UK drugmaker Renovo saw its stock plunge 75% on Friday as investors shrank back on news that its leading anti-scarring product Juvista failed miserably in a late-stage trial.
In a huge disappointment for the firm, the first European Phase III trial for Juvista (human recombinant transforming growth factor beta-3) in scar revision surgery failed to meet either its primary or secondary endpoints.

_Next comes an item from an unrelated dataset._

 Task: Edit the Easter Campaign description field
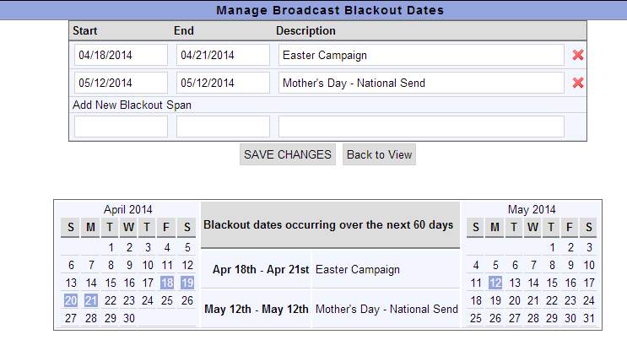[421, 55]
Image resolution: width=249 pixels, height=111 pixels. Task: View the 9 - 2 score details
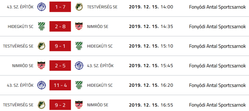pyautogui.click(x=60, y=105)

The double-blind, placebo controlled, 350-patient trial was designed to gage the efficacy of two doses of Juvista (200ng and 500ng/100ul/linear cm of wound margin) on the appearance of scars following scar revision surgery. The primary endpoint for efficacy was a photo-based assessment at 12 months following after surgery by an independent panel of experts using the Global Scar Comparison Scale, while secondary endpoints included an assessment using the same scale by patients and the clinical trial investigator.
Commenting on the failure, Professor Mark Ferguson, Renovo's chief executive, said the firm is "extremely surprised and disappointed" that the trial missed its primary and secondary endpoints.
The company now plans to conduct further exploratory analysis and determine the future of Juvista and its development programme, and will "consider all options open to it to maximise shareholder value", Ferguson added.
Renovo still has cash reserves of around £44million in its back pockets, and a handful of other candidates in its pipeline, such as Prevascar, currently in Phase II development for reducing scarring, and the preclinical RN1005, for prevention of scarring and enhancement of tissue regeneration.
Fellow UK drugmaker Shire holds rights to sell Juvista in the US, Mexico and Canada, but despite having sunk a significant amount of cash into Renovo on the promise of its drug, the firm was left relatively unscathed by the news, perhaps because its own shares received a boost from a strong set of financial results published last week.